## Prompt
Put each line of the records below into a numbered list, skipping blank lines. Leave the pictures out.

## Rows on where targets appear
--- BEGIN ---
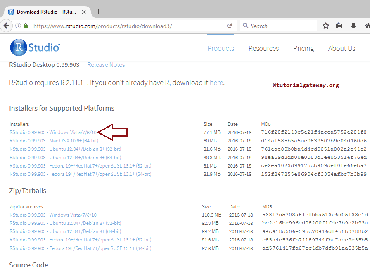Click inside the Search field

[x=277, y=25]
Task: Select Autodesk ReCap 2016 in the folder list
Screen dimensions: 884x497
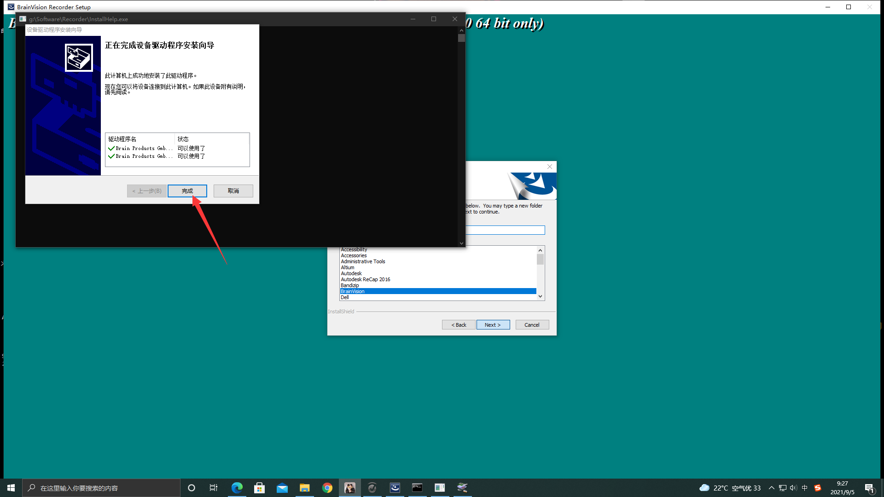Action: click(x=365, y=279)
--- END ---
## Solution to the problem
1. Click inside the Search field
2. [x=277, y=25]
3. Task: Select Autodesk ReCap 2016 in the folder list
4. Screen dimensions: 884x497
5. Action: click(x=365, y=279)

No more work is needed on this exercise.